Comme s’il emboitait le pas à cet avocat, Arnaud Tchombo, journaliste de La Nouvelle République, qui était au tribunal le 8 mars, a souhaité pour sa part que «le tribunal juge Marc Ona dans sa stature d’acteur de la société civile gabonaise. Car à c’est à ce titre qu’il contribue à susciter le débat démocratique dans ce pays. D’autant plus qu’aujourd’hui, les problèmes qu’il pose sont des problèmes aux travers desquels un bon nombre de Gabonais reconnaissent la pertinence et le bien fondé de son action de leader de la société civile. Je ne crois pas qu’il faut le voir dans la stature d’un homme politique comme cela a été mis en exergue par Me Arama, mais il faut plutôt considérer l’action de Marc Ona dans son contexte aussi bien national qu’international.»
Au-delà de toutes ces conjectures, recueillies après le procès et hors du tribunal, le ministère public a requis du tribunal un an d’emprisonnement et 300 000 francs CFA d’amende contre l’accusé, figure de proue des organisations de la société civile gabonaise. Un procès dont n’avait pas vraiment besoin le chef de cabinet du président Ali Bongo, vilipendé depuis trois ans par la presse locale mais resté de marbre face à des attaques autrement plus perfides et violentes que l’assertion incriminée de Marc Ona.

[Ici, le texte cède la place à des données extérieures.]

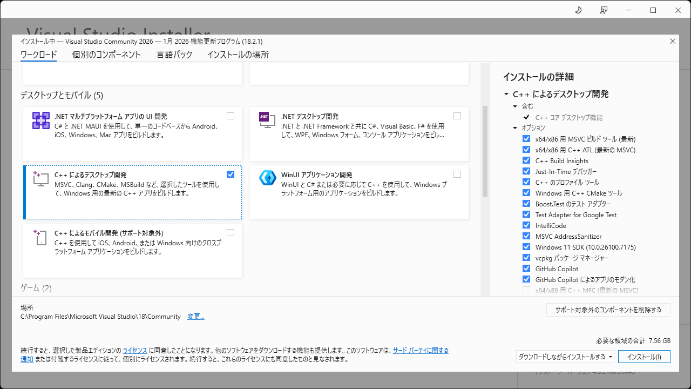Screen dimensions: 691x389
Task: Click the 変更... location link
Action: pyautogui.click(x=195, y=317)
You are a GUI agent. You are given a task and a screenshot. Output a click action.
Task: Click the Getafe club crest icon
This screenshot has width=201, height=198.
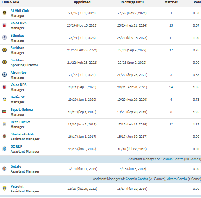[5, 168]
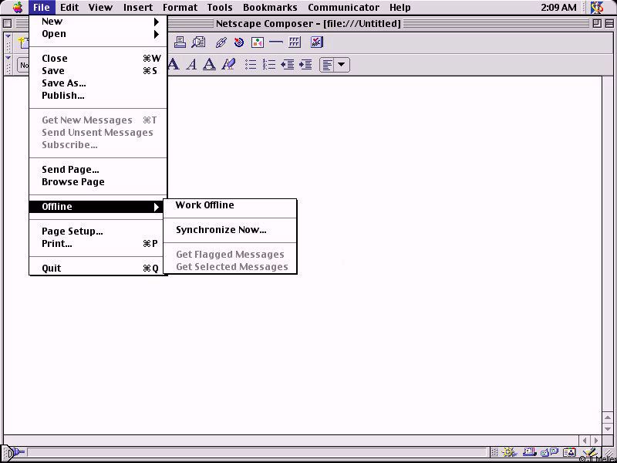Click the Increase Indent icon
This screenshot has width=617, height=463.
(305, 65)
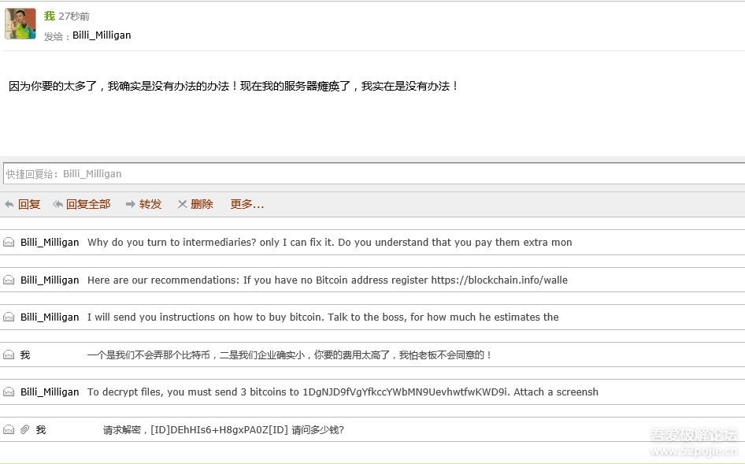745x464 pixels.
Task: Click the 转发 toolbar action
Action: (150, 203)
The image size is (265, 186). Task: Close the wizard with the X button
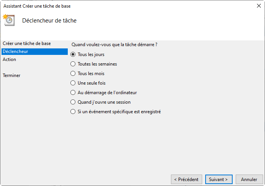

La société civile joue un rôle important dans le renforcement du processus démocratique, en exigeant la transparence dans la gestion des affaires publiques et le respect de l’obligation de rendre compte. Parce qu’ils constituent les soupapes de sécurité de la société, les troublions publics sont toujours nécessaires dans un pays qui se veut libre et démocratique. C’est en ce sens que répondant à la police qui lui demandait l’ordre d’arrêter Jean-Paul Sartre, devenu gênant quant à ses prises de positions, le Général de Gaulle avait lancé, «On n’arrête pas voltaire !». Une phrase-principe à méditer, même si Marc Ona est loin d’être Voltaire ou Sartre. Son sort sera connu le 29 mars 2013.